> Instruction:
Copy out the rows below, substituting "desktop assistant" for "GUI agent" wherever it occurs and changing nothing else. Leave the pictures out.

-=-=-

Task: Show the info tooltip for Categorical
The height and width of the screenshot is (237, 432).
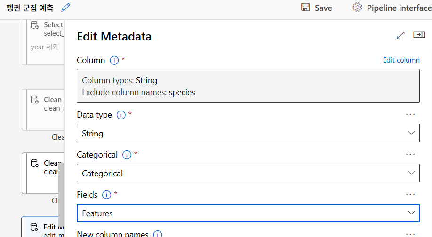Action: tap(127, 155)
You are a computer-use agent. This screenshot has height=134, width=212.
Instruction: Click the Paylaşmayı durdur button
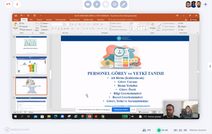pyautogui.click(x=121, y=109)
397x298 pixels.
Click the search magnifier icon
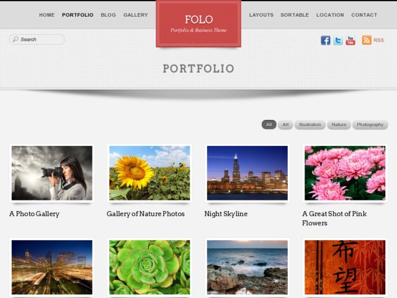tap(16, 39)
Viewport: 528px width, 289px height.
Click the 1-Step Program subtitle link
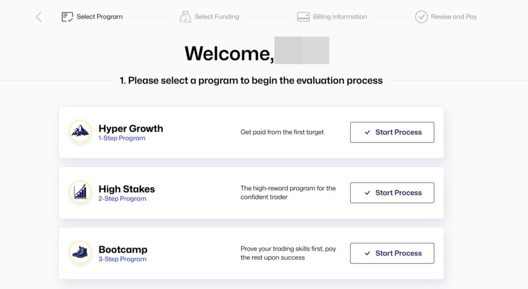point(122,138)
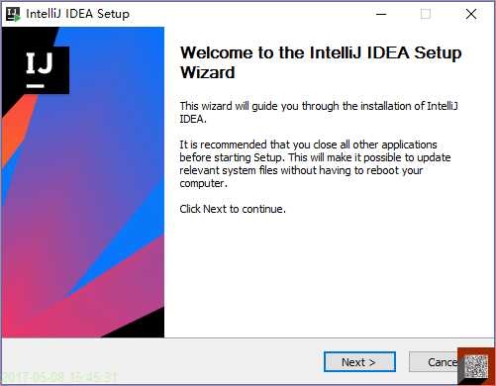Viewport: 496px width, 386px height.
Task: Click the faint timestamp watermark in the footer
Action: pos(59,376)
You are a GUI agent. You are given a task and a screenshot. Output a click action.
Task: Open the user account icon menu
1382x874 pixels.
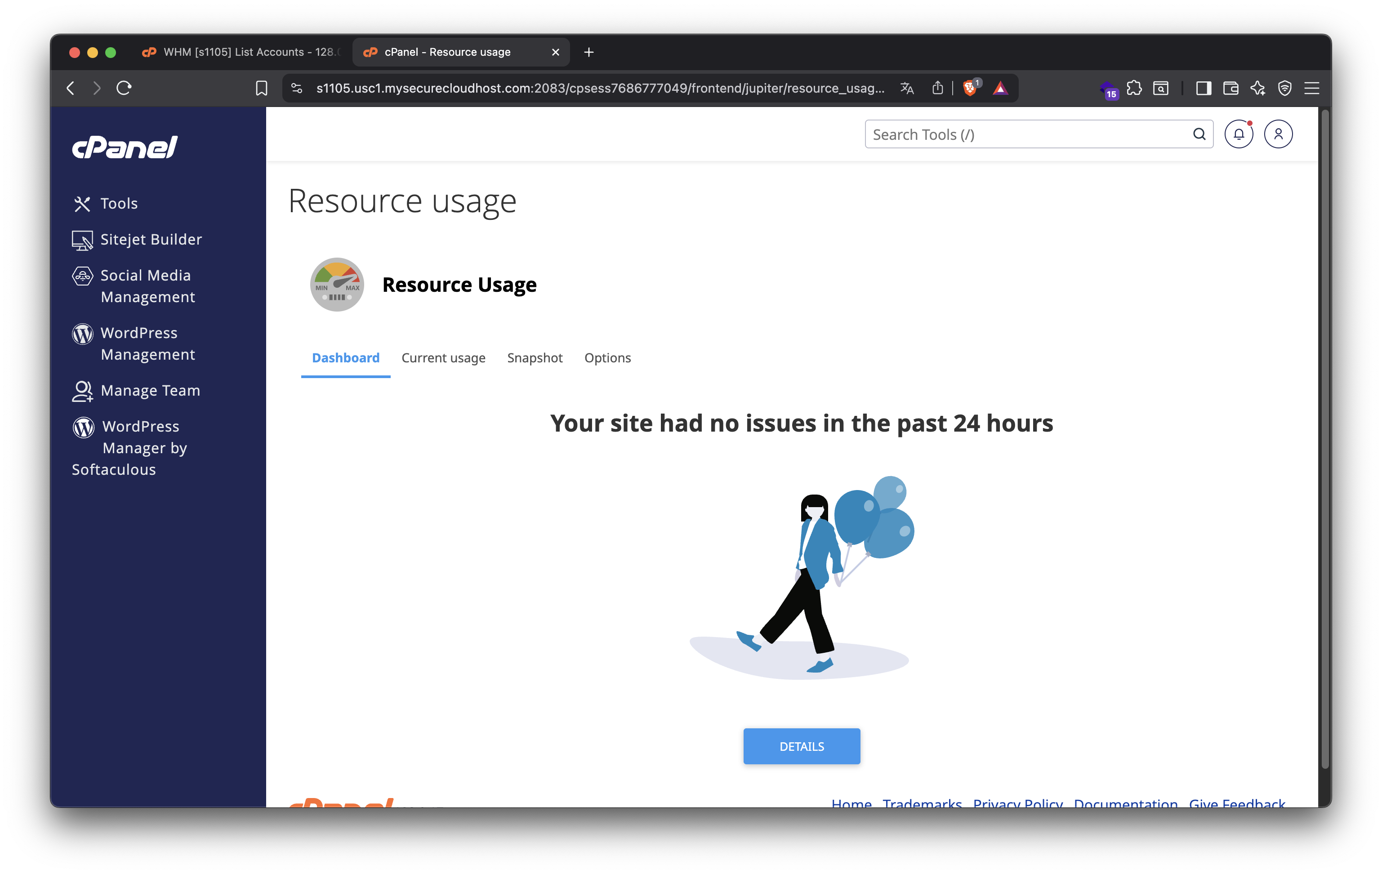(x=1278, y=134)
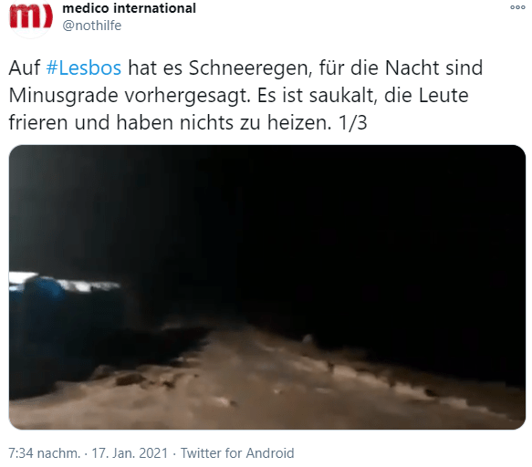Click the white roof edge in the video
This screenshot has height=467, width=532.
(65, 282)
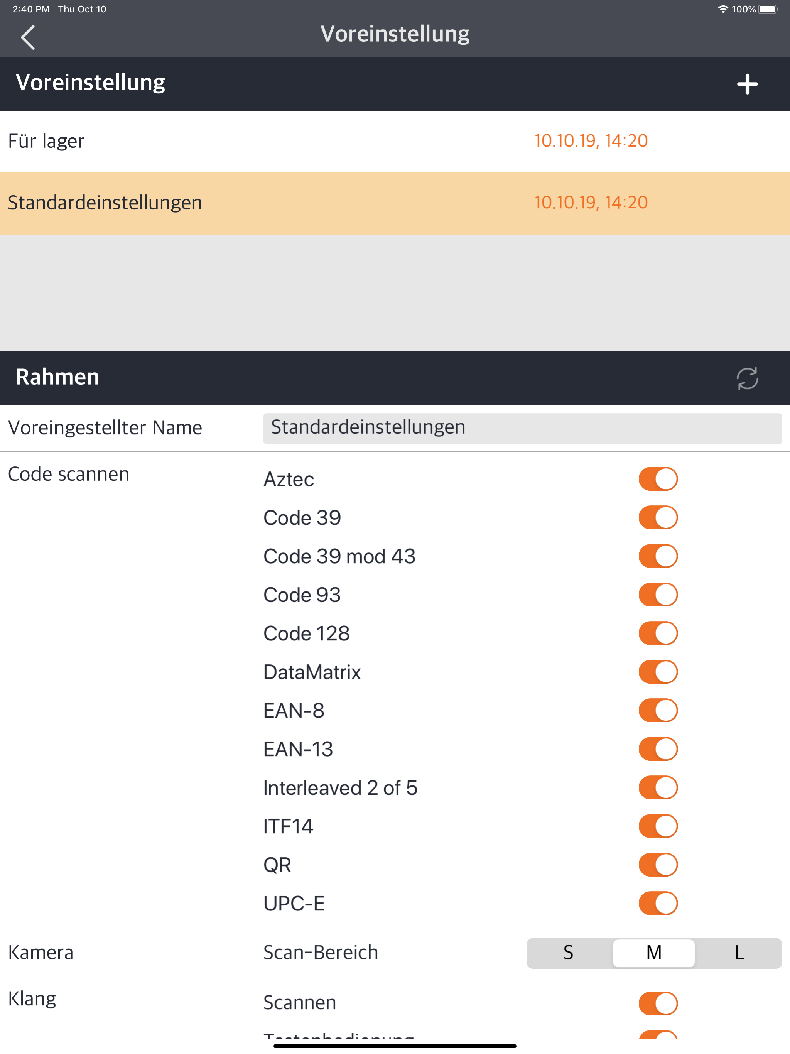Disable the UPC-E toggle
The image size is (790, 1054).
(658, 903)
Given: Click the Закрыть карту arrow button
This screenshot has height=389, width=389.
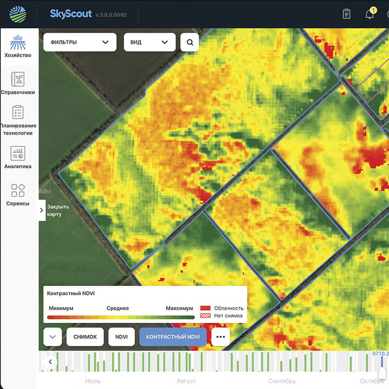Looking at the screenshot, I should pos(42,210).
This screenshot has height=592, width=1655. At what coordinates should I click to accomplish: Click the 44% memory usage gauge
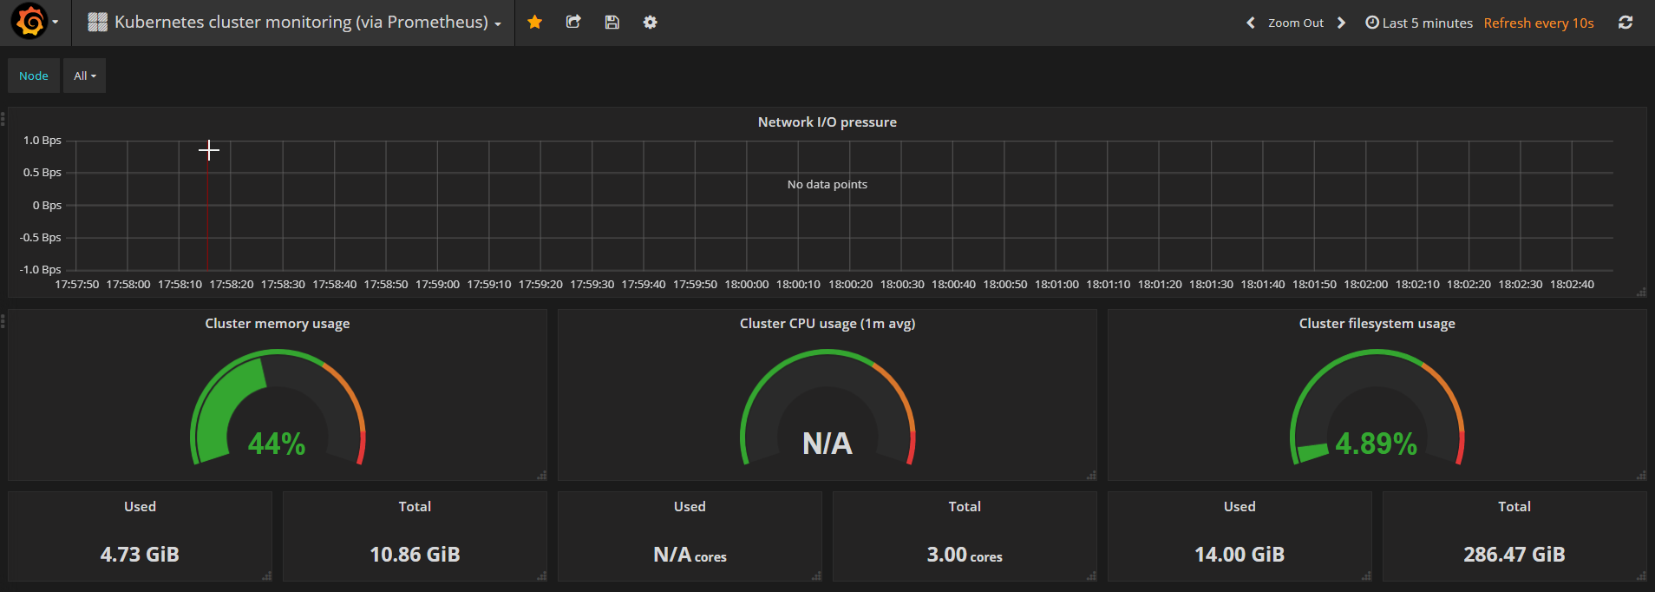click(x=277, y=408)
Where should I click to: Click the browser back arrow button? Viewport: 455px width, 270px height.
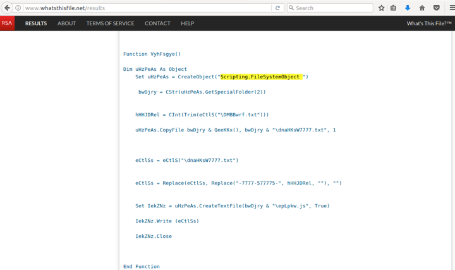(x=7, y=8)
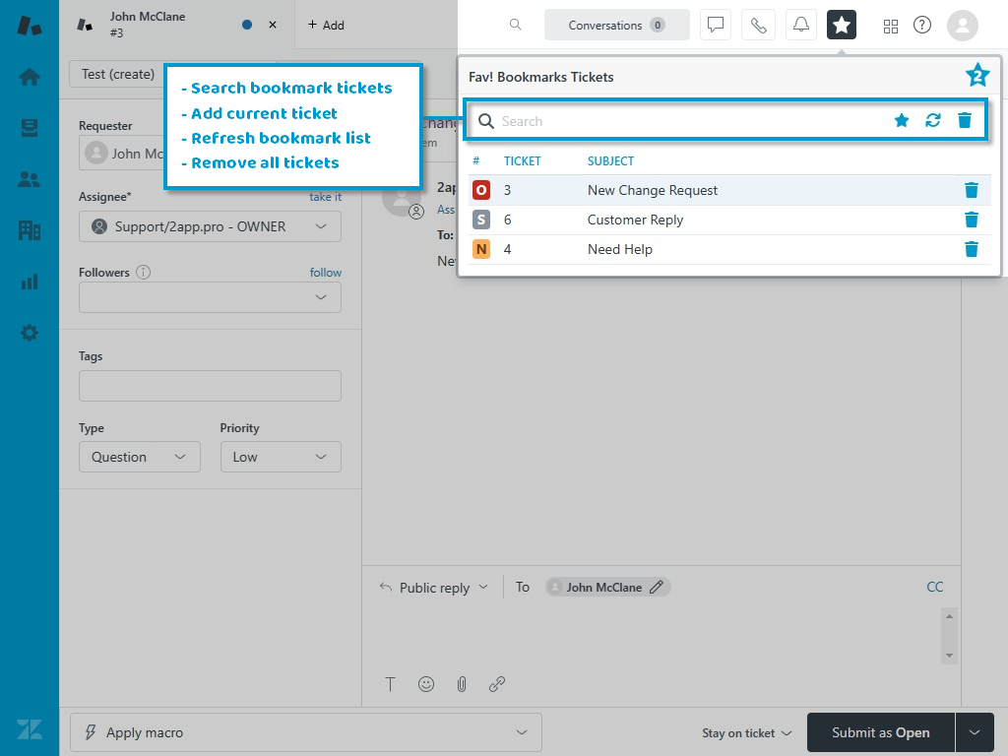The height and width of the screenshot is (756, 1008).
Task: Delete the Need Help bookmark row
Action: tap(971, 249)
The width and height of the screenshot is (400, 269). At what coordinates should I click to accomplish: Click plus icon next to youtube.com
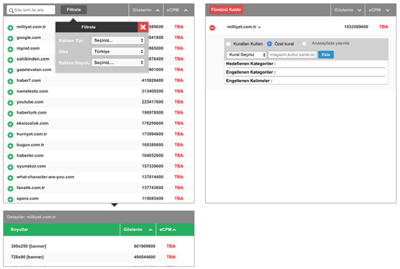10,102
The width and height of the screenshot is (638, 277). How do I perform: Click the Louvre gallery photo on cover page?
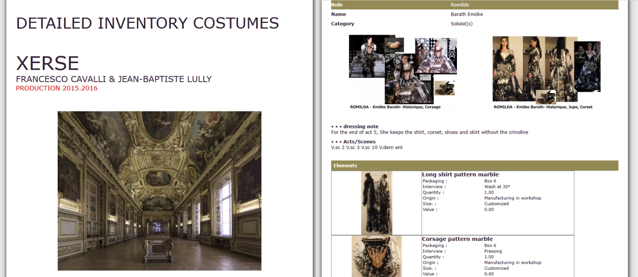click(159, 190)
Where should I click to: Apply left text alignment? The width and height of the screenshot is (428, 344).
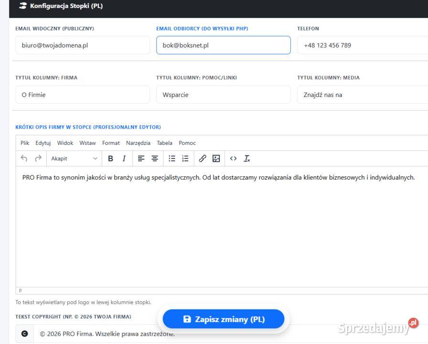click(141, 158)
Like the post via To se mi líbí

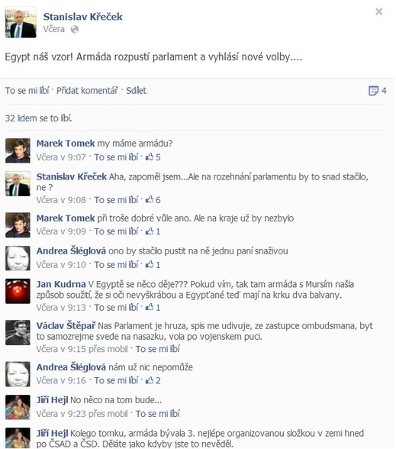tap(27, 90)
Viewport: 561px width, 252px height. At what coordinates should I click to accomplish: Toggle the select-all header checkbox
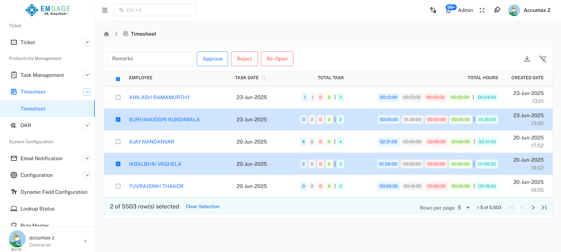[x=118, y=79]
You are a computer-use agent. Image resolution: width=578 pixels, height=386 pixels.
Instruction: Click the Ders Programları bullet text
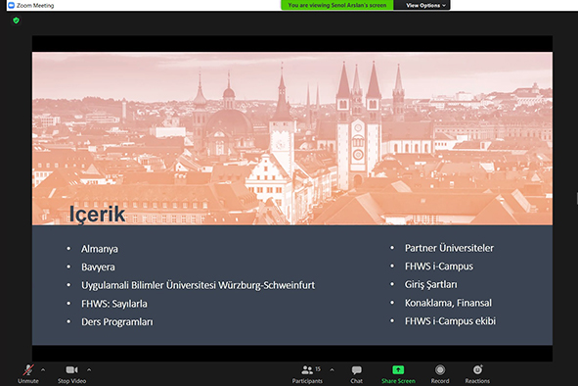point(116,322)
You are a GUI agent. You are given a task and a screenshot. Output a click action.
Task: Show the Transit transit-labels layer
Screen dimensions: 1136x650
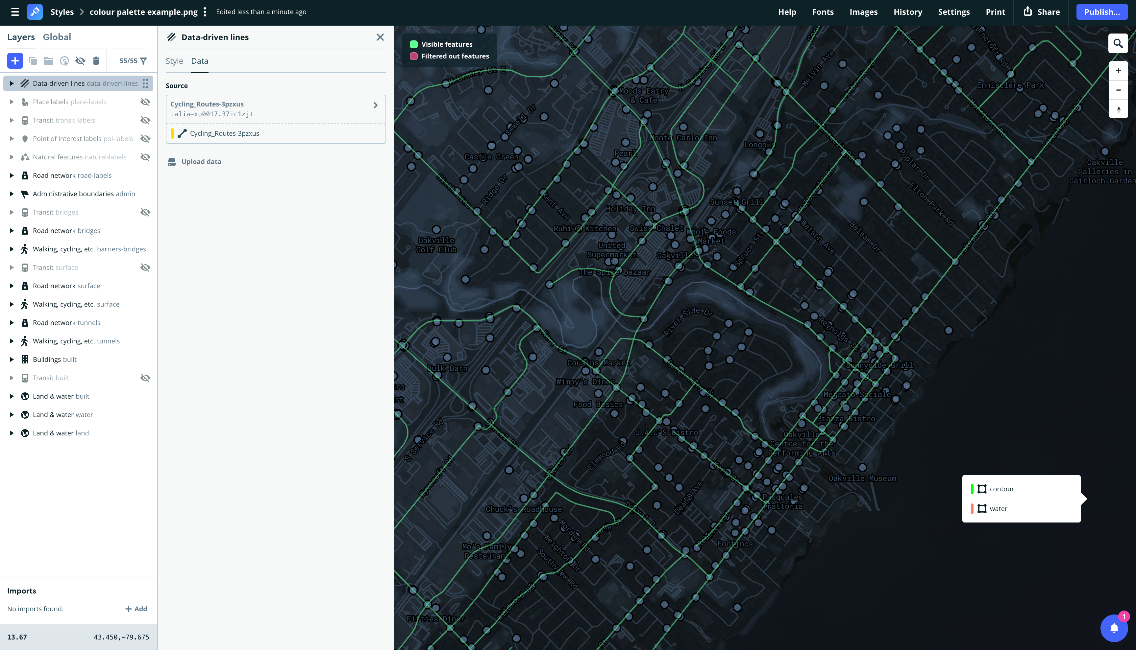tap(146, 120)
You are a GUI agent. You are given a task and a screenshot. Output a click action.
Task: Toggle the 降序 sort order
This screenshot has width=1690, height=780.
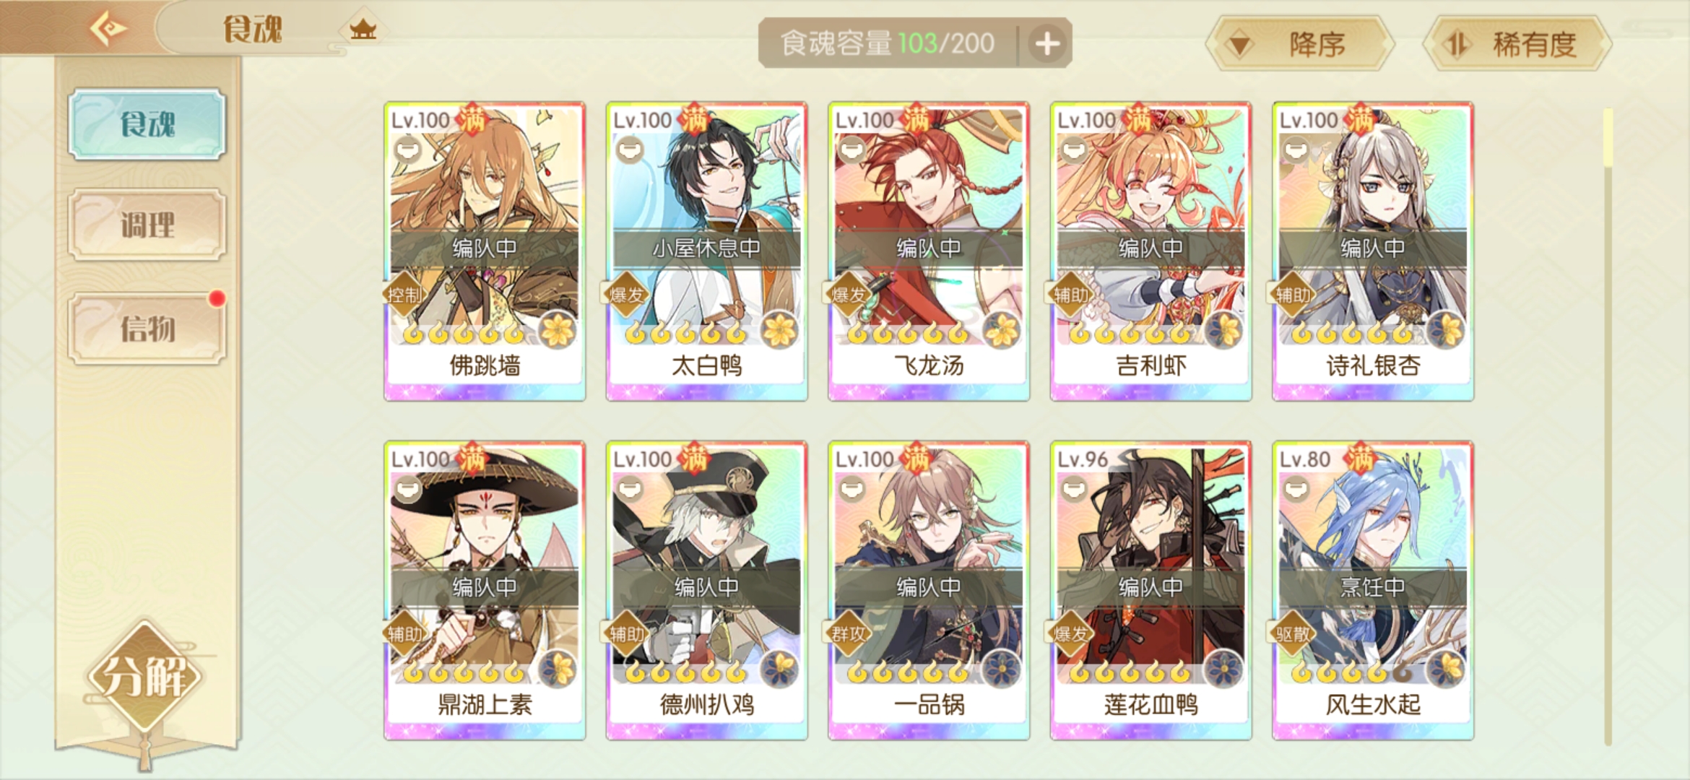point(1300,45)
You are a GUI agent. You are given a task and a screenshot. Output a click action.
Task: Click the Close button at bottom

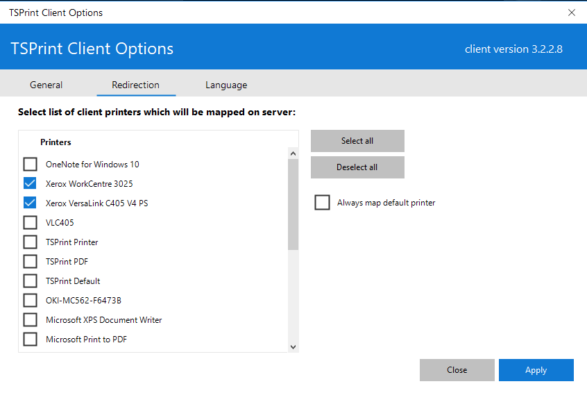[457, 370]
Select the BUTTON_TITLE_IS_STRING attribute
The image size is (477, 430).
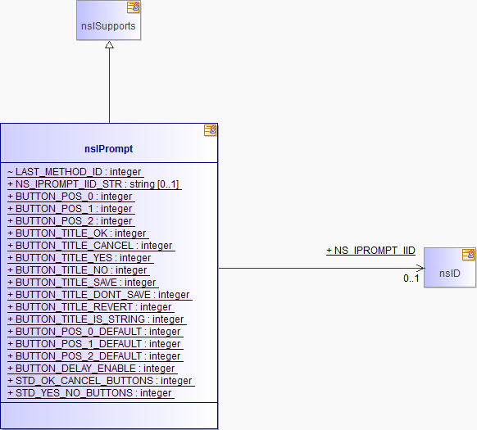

-=-=-

> Result:
Task: Show the info tooltip for Categorical
The height and width of the screenshot is (237, 432).
Action: tap(127, 155)
You are a computer-use agent. This screenshot has height=134, width=212.
Instruction: Click the Paylaşmayı durdur button
pyautogui.click(x=121, y=109)
397x298 pixels.
Click the search magnifier icon
tap(16, 39)
Viewport: 528px width, 289px height.
Click the 1-Step Program subtitle link
point(122,138)
Viewport: 496px width, 386px height.
Task: Click the faint timestamp watermark in the footer
Action: pos(59,376)
You are a desktop assistant. You are given a task and a screenshot. Output a click action.
Task: Open the user account icon menu
1382x874 pixels.
(x=1278, y=134)
Click the white roof edge in the video
This screenshot has height=467, width=532.
(65, 282)
Disable the UPC-E toggle
The image size is (790, 1054).
(658, 903)
Given: Click the Закрыть карту arrow button
This screenshot has height=389, width=389.
Looking at the screenshot, I should pos(42,210).
This screenshot has height=592, width=1655. At what coordinates should I click to accomplish: Click the 44% memory usage gauge
click(x=277, y=408)
Where should I click to: Click the browser back arrow button? Viewport: 455px width, 270px height.
(x=7, y=8)
The height and width of the screenshot is (756, 1008).
Task: Delete the Need Help bookmark row
Action: tap(971, 249)
The width and height of the screenshot is (400, 269). At what coordinates should I click to accomplish: Click plus icon next to youtube.com
10,102
The width and height of the screenshot is (638, 277). How do I perform: Click the Louvre gallery photo on cover page?
click(159, 190)
Where should I click to: Apply left text alignment? The width and height of the screenshot is (428, 344).
click(141, 158)
Like the post via To se mi líbí

tap(27, 90)
Viewport: 561px width, 252px height. At what coordinates should I click to accomplish: Toggle the select-all header checkbox
[x=118, y=79]
You are a computer-use agent. Image resolution: width=578 pixels, height=386 pixels.
Instruction: Click the Ders Programları bullet text
point(116,322)
You are a desktop assistant. You are given a task and a screenshot. Output a click action.
Task: Show the Transit transit-labels layer
Screen dimensions: 1136x650
tap(146, 120)
You are a desktop assistant. You are given a task and a screenshot. Output a click action.
Task: Toggle the 降序 sort order
This screenshot has width=1690, height=780.
point(1300,45)
You are a desktop assistant. You are given a task and a screenshot. Output a click action.
Task: Click the Close button at bottom

[457, 370]
Select the BUTTON_TITLE_IS_STRING attribute
The image size is (477, 430).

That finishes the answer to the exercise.